ABSTRACT

As the leading country in the ‘war on terror’, it is not surprising that counter-terrorism law and policy have provoked significant anxiety about the enabling legal, political, and policy environment for civil society in the United States. The impact of counter-terrorism policy and law on civil society in the United States has been both real and perceived, and it has spread across the full range of government action. This chapter discusses the most important ways in which counter-terrorism law and policy have affected the enabling environment for civil society in the United States, as well as the responses by American charities, foundations, and other nonprofits in the United States to US counter-terrorism policies and statutes since September 2001.1

These responses have taken many forms, some overlapping across nonprofit sub-sectors and some specific to particular parts of the nonprofit community or even a few institutions. Responses differ at times by public charities and foundations, for example, although at other times they have been allied in response to government initiatives such as the ‘voluntary guidelines’ on overseas giving.
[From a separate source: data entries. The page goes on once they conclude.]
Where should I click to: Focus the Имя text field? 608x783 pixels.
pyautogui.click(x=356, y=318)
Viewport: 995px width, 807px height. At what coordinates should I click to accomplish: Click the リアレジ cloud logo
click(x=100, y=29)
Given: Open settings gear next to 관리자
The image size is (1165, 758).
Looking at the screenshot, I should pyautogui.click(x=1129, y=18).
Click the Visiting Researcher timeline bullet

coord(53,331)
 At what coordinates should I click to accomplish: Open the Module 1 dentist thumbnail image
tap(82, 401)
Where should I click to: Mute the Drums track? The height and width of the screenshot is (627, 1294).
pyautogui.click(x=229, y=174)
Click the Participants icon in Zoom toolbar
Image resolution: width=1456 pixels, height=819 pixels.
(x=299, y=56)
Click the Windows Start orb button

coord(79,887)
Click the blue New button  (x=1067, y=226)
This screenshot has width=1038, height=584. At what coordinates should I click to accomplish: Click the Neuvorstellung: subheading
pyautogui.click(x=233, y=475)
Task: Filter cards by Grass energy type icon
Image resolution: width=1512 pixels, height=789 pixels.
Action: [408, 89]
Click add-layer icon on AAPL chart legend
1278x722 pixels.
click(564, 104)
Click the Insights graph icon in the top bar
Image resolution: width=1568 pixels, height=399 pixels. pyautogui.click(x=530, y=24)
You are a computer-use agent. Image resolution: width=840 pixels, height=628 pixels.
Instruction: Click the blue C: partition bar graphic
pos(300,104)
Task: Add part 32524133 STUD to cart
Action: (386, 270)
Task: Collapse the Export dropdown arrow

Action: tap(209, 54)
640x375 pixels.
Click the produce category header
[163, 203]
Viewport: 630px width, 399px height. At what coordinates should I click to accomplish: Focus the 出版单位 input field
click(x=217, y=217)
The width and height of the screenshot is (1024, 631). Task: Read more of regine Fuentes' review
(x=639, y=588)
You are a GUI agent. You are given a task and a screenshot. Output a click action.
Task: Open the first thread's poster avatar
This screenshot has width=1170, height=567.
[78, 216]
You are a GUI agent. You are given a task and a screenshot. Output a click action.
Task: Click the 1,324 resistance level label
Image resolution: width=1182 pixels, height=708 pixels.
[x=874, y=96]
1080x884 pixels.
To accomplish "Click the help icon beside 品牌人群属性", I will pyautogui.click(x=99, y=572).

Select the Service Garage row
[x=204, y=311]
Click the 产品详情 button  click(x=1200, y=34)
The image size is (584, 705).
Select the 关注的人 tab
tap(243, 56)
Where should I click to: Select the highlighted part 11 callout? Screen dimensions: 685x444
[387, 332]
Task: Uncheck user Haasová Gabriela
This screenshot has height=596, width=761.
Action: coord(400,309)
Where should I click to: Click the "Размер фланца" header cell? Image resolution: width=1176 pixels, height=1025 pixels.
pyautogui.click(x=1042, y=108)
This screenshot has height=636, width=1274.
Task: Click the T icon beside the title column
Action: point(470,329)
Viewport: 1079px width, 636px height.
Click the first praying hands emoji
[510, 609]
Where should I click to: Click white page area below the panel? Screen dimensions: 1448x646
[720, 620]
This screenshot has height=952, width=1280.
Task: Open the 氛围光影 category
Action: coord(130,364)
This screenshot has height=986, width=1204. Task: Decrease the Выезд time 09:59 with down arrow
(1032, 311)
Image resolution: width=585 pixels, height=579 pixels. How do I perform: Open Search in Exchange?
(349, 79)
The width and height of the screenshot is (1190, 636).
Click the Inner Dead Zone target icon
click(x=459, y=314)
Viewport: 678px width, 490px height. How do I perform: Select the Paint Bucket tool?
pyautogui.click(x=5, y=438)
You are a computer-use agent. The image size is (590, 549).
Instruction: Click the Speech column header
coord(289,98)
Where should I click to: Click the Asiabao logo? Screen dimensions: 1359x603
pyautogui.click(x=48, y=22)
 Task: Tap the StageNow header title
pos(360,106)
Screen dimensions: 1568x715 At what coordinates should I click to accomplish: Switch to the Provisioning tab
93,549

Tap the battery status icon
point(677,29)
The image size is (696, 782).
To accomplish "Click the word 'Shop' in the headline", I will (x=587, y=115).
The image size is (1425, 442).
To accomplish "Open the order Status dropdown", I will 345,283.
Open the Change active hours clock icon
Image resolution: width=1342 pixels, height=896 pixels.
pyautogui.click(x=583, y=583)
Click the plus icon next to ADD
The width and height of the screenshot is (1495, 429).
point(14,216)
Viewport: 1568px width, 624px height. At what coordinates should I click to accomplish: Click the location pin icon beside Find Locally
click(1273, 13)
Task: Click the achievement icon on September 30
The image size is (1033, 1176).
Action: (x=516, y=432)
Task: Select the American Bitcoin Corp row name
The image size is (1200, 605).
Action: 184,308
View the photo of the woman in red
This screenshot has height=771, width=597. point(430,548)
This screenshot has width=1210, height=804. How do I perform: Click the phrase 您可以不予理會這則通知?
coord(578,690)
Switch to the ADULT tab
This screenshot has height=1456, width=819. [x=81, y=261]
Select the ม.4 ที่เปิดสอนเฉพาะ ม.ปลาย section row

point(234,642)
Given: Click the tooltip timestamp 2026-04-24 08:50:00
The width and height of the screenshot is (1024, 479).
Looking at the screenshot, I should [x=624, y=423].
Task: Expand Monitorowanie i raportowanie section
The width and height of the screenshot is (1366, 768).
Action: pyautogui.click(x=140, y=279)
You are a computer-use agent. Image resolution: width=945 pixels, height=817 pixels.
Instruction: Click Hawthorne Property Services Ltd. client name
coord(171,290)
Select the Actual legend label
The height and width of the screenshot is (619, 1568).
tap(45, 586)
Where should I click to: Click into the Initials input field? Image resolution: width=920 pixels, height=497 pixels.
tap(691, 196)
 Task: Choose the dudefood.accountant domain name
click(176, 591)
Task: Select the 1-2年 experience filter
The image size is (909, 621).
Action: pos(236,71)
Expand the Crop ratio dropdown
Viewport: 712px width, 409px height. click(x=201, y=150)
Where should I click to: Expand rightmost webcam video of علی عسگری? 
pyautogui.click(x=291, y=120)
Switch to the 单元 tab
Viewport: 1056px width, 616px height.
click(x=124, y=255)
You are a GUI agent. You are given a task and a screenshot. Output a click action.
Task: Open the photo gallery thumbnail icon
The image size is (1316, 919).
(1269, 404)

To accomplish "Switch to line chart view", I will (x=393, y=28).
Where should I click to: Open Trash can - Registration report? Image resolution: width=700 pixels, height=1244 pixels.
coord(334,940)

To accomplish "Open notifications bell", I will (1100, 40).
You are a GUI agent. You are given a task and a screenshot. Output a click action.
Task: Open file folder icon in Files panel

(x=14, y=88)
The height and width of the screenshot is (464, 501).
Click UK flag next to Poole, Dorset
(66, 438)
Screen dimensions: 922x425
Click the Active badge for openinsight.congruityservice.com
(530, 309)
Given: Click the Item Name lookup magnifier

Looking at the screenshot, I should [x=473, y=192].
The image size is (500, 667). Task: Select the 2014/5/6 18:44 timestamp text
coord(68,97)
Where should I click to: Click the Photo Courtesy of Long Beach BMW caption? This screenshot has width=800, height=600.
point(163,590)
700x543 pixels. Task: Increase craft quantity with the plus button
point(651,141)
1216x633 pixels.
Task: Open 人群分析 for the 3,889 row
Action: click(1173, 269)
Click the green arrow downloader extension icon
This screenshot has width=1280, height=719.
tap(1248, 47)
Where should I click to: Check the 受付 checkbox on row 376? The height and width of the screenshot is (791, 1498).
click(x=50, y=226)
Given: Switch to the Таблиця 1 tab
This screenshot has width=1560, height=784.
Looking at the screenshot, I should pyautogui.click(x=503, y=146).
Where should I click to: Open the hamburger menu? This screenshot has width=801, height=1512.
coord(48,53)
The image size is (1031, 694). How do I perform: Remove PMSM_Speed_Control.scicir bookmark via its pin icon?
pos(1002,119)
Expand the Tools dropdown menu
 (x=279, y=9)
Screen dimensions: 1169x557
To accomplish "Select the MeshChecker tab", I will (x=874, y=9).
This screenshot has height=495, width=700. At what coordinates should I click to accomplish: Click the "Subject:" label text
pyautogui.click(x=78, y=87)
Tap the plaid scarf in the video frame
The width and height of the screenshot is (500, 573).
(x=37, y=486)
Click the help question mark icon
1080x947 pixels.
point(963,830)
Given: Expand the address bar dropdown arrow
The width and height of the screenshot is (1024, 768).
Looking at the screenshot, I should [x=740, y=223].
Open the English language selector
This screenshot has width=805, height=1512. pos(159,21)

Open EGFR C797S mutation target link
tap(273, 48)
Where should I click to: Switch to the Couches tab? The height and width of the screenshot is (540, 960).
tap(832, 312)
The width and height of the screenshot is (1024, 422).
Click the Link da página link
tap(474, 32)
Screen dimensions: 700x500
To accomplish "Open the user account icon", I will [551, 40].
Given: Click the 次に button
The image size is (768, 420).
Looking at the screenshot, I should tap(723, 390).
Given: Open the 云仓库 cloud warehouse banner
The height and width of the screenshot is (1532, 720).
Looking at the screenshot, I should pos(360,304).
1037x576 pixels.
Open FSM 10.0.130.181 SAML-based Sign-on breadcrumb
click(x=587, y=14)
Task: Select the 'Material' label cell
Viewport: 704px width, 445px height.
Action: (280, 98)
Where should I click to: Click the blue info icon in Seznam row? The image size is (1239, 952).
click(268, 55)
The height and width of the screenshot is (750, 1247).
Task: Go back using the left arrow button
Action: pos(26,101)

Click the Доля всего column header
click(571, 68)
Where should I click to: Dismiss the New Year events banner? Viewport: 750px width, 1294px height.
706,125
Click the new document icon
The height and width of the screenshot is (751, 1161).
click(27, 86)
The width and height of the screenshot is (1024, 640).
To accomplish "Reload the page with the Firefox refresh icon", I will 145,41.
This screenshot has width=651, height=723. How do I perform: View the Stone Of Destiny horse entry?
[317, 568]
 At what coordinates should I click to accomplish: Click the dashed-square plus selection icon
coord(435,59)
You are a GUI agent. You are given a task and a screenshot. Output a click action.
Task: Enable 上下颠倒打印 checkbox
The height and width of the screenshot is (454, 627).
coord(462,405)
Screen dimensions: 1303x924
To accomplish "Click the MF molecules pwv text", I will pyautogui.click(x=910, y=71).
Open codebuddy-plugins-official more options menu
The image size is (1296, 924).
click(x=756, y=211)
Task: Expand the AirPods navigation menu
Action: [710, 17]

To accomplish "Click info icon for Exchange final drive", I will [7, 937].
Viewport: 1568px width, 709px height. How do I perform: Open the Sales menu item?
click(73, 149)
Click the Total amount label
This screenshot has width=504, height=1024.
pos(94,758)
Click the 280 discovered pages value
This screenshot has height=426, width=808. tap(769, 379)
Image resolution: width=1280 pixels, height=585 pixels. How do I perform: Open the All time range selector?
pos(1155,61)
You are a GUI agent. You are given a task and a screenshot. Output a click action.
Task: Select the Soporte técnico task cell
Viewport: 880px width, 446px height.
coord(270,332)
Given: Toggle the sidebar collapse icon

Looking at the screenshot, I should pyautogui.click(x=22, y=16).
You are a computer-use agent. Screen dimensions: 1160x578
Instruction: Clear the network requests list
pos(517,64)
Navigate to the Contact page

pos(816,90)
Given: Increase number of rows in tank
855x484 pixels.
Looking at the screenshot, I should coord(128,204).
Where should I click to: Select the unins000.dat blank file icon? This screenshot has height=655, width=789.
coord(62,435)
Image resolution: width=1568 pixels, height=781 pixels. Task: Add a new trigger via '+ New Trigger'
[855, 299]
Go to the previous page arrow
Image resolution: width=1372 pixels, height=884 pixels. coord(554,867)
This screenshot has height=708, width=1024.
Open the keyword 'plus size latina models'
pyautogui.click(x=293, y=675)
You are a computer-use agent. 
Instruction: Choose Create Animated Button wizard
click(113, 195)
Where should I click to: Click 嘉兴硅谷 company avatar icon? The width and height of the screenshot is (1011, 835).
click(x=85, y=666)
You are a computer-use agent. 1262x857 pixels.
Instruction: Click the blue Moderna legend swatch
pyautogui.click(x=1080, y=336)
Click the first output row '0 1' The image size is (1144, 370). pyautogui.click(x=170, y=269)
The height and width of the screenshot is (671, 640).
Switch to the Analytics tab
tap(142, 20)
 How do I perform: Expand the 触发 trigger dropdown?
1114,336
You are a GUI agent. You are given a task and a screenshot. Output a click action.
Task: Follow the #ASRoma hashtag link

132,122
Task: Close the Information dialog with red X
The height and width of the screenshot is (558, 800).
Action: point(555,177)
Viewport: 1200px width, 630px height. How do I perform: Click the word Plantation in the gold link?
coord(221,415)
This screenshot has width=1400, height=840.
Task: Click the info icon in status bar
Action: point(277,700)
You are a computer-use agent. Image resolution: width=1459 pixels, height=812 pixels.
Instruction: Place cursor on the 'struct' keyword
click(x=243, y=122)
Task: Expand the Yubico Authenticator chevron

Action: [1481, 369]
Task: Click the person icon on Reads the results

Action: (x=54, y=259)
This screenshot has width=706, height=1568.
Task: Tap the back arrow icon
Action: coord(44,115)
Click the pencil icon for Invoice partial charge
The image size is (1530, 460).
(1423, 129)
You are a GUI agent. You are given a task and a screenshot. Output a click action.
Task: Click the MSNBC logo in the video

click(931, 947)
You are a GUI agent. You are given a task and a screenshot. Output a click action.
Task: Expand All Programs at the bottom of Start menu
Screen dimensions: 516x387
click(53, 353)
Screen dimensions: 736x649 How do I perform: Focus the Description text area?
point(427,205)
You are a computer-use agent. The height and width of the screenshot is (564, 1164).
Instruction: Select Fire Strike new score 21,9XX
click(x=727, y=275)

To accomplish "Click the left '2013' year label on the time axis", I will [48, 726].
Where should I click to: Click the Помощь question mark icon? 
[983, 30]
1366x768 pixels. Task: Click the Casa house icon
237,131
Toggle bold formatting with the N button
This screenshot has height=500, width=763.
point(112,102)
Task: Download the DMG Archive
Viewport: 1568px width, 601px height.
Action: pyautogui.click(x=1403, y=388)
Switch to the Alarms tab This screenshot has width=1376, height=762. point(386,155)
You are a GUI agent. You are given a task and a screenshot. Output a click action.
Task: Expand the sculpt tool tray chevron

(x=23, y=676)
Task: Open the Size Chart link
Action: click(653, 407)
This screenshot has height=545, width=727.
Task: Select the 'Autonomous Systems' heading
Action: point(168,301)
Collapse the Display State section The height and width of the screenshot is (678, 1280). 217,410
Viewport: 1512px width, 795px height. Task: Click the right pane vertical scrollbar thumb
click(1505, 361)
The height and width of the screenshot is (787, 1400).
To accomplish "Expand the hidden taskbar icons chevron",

One particular subset of affected institutions, indicted Muslim charities, has had a more severe set of challenges and thus a differing set of responses. In the broadest sense, the American nonprofit sector has sought to maintain the autonomy and vibrancy of the sector and of individual organizations while agreeing to and acceding in the government’s interest in preventing nonprofit organizations from being conduits in terrorist finance or otherwise supporting terrorist organizations or goals.